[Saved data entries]
- Opening Delimiter -

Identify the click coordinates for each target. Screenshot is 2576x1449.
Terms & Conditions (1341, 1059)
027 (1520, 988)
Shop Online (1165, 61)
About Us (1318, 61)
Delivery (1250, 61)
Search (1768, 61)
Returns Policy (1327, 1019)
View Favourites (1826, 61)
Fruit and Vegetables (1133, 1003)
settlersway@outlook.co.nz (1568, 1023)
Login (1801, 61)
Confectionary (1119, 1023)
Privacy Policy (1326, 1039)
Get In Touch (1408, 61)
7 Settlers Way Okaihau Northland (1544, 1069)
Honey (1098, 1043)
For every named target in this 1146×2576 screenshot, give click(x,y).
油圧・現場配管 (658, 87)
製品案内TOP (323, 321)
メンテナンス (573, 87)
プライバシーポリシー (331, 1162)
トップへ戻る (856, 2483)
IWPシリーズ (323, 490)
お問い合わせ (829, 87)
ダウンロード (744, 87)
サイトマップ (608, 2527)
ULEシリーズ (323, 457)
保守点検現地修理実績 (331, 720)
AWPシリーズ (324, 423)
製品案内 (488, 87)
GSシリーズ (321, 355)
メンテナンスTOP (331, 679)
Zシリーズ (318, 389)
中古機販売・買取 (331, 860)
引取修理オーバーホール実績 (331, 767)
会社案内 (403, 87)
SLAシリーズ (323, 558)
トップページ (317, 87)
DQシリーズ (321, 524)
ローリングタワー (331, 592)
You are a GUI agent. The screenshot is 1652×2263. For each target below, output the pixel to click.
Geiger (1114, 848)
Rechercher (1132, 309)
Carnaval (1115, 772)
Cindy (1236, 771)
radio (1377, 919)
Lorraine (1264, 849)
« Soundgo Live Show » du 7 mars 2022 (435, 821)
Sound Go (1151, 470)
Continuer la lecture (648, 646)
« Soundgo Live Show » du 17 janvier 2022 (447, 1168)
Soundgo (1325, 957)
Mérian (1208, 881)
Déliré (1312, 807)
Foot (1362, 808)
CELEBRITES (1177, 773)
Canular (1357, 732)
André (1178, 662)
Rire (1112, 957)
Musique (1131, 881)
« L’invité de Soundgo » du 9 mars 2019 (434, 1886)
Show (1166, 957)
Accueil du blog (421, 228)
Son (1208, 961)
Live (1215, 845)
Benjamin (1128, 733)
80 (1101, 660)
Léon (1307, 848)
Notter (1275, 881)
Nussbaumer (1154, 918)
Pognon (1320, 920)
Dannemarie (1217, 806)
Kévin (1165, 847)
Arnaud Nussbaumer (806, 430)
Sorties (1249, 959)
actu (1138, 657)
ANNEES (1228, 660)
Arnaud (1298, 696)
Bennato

- Closing Delimiter -

PROBLEM TO WORK ON:
Print the entire set of records again, exactly.

YOUR SOLUTION:
Identify the click coordinates for each target. Screenshot is 2576x1449.
Terms & Conditions (1341, 1059)
027 (1520, 988)
Shop Online (1165, 61)
About Us (1318, 61)
Delivery (1250, 61)
Search (1768, 61)
Returns Policy (1327, 1019)
View Favourites (1826, 61)
Fruit and Vegetables (1133, 1003)
settlersway@outlook.co.nz (1568, 1023)
Login (1801, 61)
Confectionary (1119, 1023)
Privacy Policy (1326, 1039)
Get In Touch (1408, 61)
7 Settlers Way Okaihau Northland (1544, 1069)
Honey (1098, 1043)
For every named target in this 1146×2576 screenshot, give click(x,y).
油圧・現場配管 (658, 87)
製品案内TOP (323, 321)
メンテナンス (573, 87)
プライバシーポリシー (331, 1162)
トップへ戻る (856, 2483)
IWPシリーズ (323, 490)
お問い合わせ (829, 87)
ダウンロード (744, 87)
サイトマップ (608, 2527)
ULEシリーズ (323, 457)
保守点検現地修理実績 (331, 720)
AWPシリーズ (324, 423)
製品案内 (488, 87)
GSシリーズ (321, 355)
メンテナンスTOP (331, 679)
Zシリーズ (318, 389)
中古機販売・買取 (331, 860)
引取修理オーバーホール実績 (331, 767)
会社案内 (403, 87)
SLAシリーズ (323, 558)
トップページ (317, 87)
DQシリーズ (321, 524)
ローリングタワー (331, 592)
You are a GUI agent. The screenshot is 1652×2263. For each target below, output the pixel to click.
Geiger (1114, 848)
Rechercher (1132, 309)
Carnaval (1115, 772)
Cindy (1236, 771)
radio (1377, 919)
Lorraine (1264, 849)
« Soundgo Live Show » du 7 mars 2022 (435, 821)
Sound Go (1151, 470)
Continuer la lecture (648, 646)
« Soundgo Live Show » du 17 janvier 2022 (447, 1168)
Soundgo (1325, 957)
Mérian (1208, 881)
Déliré (1312, 807)
Foot (1362, 808)
CELEBRITES (1177, 773)
Canular (1357, 732)
André (1178, 662)
Rire (1112, 957)
Musique (1131, 881)
« L’invité de Soundgo » du 9 mars 2019 (434, 1886)
Show (1166, 957)
Accueil du blog (421, 228)
Son (1208, 961)
Live (1215, 845)
Benjamin (1128, 733)
80 (1101, 660)
Léon (1307, 848)
Notter (1275, 881)
Nussbaumer (1154, 918)
Pognon (1320, 920)
Dannemarie (1217, 806)
Kévin (1165, 847)
Arnaud Nussbaumer (806, 430)
Sorties (1249, 959)
actu (1138, 657)
ANNEES (1228, 660)
Arnaud (1298, 696)
Bennato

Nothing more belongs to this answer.